Dataset rows:
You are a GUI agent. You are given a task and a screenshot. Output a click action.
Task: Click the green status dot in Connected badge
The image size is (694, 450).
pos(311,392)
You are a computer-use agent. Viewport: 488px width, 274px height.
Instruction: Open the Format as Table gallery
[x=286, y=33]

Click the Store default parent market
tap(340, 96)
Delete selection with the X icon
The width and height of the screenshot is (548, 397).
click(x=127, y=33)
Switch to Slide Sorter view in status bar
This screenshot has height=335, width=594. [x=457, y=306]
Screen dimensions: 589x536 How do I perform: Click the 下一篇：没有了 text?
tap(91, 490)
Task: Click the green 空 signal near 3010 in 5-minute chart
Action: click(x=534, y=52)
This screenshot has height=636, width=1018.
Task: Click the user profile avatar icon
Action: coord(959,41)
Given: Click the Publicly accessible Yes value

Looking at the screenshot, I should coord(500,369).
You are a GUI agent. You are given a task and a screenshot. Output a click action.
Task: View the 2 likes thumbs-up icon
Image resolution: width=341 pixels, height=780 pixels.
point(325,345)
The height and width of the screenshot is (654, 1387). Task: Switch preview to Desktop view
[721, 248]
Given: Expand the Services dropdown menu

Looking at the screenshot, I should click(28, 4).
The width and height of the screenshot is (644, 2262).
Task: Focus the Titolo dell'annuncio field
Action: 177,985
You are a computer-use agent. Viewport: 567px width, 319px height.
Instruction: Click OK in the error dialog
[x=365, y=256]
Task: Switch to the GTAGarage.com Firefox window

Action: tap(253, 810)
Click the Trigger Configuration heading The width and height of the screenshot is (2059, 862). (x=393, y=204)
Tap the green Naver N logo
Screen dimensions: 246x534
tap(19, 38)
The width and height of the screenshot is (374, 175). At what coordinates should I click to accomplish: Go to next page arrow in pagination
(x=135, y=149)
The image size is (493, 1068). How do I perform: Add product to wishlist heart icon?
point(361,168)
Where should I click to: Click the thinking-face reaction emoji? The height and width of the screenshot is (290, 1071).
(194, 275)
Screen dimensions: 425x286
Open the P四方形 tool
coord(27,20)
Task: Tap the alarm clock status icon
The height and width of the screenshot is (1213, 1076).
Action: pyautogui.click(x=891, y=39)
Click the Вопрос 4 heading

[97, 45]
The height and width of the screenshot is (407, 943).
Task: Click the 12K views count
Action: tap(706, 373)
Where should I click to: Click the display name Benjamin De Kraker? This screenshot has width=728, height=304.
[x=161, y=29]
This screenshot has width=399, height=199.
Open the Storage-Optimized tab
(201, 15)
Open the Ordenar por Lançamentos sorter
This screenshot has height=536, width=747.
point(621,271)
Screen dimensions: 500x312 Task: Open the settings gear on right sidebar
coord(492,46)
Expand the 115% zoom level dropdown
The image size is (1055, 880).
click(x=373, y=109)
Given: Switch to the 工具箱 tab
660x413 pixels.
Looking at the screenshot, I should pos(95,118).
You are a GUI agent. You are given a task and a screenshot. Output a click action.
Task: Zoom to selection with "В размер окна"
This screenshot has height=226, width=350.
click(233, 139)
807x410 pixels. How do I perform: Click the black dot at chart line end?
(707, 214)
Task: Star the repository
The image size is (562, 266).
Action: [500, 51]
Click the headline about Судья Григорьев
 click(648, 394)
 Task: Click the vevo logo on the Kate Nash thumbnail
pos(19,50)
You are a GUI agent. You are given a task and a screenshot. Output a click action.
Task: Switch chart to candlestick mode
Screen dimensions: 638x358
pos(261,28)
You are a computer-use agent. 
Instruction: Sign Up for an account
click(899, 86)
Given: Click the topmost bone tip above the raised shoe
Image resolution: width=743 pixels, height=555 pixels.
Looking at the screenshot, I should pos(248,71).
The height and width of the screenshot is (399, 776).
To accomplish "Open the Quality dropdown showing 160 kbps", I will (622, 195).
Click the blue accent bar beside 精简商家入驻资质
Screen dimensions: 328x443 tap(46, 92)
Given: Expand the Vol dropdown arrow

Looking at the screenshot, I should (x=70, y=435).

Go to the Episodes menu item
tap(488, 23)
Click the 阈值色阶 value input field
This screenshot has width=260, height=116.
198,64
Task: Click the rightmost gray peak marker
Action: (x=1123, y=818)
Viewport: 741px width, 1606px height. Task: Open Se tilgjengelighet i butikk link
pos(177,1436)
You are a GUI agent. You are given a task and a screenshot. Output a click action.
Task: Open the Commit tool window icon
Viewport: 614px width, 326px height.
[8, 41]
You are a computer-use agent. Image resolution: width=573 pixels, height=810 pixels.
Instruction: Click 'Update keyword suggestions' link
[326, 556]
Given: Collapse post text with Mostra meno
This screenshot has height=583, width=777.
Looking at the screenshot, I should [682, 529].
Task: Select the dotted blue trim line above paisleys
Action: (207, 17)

Exercise aim: Write out all the rows above again, swapping "GUI agent" for "screen agent" wherever it occurs and leaving everything else untouched.

Answer below:
You are a screen agent. You are given a task and a screenshot. Output a click action.
Task: Click the green status dot in Connected badge
The image size is (694, 450).
pos(311,392)
You are a computer-use agent. Viewport: 488px width, 274px height.
Instruction: Open the Format as Table gallery
[x=286, y=33]

Click the Store default parent market
tap(340, 96)
Delete selection with the X icon
The width and height of the screenshot is (548, 397).
click(x=127, y=33)
Switch to Slide Sorter view in status bar
This screenshot has height=335, width=594. [x=457, y=306]
Screen dimensions: 589x536 How do I perform: Click the 下一篇：没有了 text?
tap(91, 490)
Task: Click the green 空 signal near 3010 in 5-minute chart
Action: click(x=534, y=52)
This screenshot has height=636, width=1018.
Task: Click the user profile avatar icon
Action: coord(959,41)
Given: Click the Publicly accessible Yes value

Looking at the screenshot, I should coord(500,369).
You are a screen agent. You are given a task and a screenshot. Output a click action.
Task: View the 2 likes thumbs-up icon
Image resolution: width=341 pixels, height=780 pixels.
point(325,345)
The height and width of the screenshot is (654, 1387). Task: Switch preview to Desktop view
[721, 248]
Given: Expand the Services dropdown menu

Looking at the screenshot, I should click(28, 4).
The width and height of the screenshot is (644, 2262).
Task: Focus the Titolo dell'annuncio field
Action: 177,985
You are a computer-use agent. Viewport: 567px width, 319px height.
Instruction: Click OK in the error dialog
[x=365, y=256]
Task: Switch to the GTAGarage.com Firefox window

Action: tap(253, 810)
Click the Trigger Configuration heading The width and height of the screenshot is (2059, 862). (x=393, y=204)
Tap the green Naver N logo
Screen dimensions: 246x534
tap(19, 38)
The width and height of the screenshot is (374, 175). At what coordinates should I click to accomplish: Go to next page arrow in pagination
(x=135, y=149)
The image size is (493, 1068). How do I perform: Add product to wishlist heart icon?
point(361,168)
Where should I click to: Click the thinking-face reaction emoji? The height and width of the screenshot is (290, 1071).
(194, 275)
Screen dimensions: 425x286
Open the P四方形 tool
coord(27,20)
Task: Tap the alarm clock status icon
The height and width of the screenshot is (1213, 1076).
Action: pyautogui.click(x=891, y=39)
Click the Вопрос 4 heading

[97, 45]
The height and width of the screenshot is (407, 943).
Task: Click the 12K views count
Action: tap(706, 373)
Where should I click to: Click the display name Benjamin De Kraker? This screenshot has width=728, height=304.
[x=161, y=29]
This screenshot has width=399, height=199.
Open the Storage-Optimized tab
(201, 15)
Open the Ordenar por Lançamentos sorter
This screenshot has height=536, width=747.
point(621,271)
Screen dimensions: 500x312 Task: Open the settings gear on right sidebar
coord(492,46)
Expand the 115% zoom level dropdown
The image size is (1055, 880).
click(x=373, y=109)
Given: Switch to the 工具箱 tab
660x413 pixels.
Looking at the screenshot, I should pos(95,118).
You are a screen agent. You are given a task and a screenshot. Output a click action.
Task: Zoom to selection with "В размер окна"
This screenshot has height=226, width=350.
click(233, 139)
807x410 pixels. How do I perform: Click the black dot at chart line end?
(707, 214)
Task: Star the repository
The image size is (562, 266).
Action: [500, 51]
Click the headline about Судья Григорьев
 click(648, 394)
 Task: Click the vevo logo on the Kate Nash thumbnail
pos(19,50)
You are a screen agent. You are given a task and a screenshot. Output a click action.
Task: Switch chart to candlestick mode
Screen dimensions: 638x358
pos(261,28)
You are a computer-use agent. 
Instruction: Sign Up for an account
click(899, 86)
Given: Click the topmost bone tip above the raised shoe
Image resolution: width=743 pixels, height=555 pixels.
Looking at the screenshot, I should pos(248,71).
The height and width of the screenshot is (399, 776).
To accomplish "Open the Quality dropdown showing 160 kbps", I will (622, 195).
Click the blue accent bar beside 精简商家入驻资质
Screen dimensions: 328x443 tap(46, 92)
Given: Expand the Vol dropdown arrow

Looking at the screenshot, I should (x=70, y=435).

Go to the Episodes menu item
tap(488, 23)
Click the 阈值色阶 value input field
This screenshot has width=260, height=116.
198,64
Task: Click the rightmost gray peak marker
Action: (x=1123, y=818)
Viewport: 741px width, 1606px height. Task: Open Se tilgjengelighet i butikk link
pos(177,1436)
You are a screen agent. You are given a task and a screenshot. Output a click action.
Task: Open the Commit tool window icon
Viewport: 614px width, 326px height.
[8, 41]
You are a computer-use agent. Image resolution: width=573 pixels, height=810 pixels.
Instruction: Click 'Update keyword suggestions' link
[326, 556]
Given: Collapse post text with Mostra meno
This screenshot has height=583, width=777.
Looking at the screenshot, I should [682, 529].
Task: Select the dotted blue trim line above paisleys
Action: (207, 17)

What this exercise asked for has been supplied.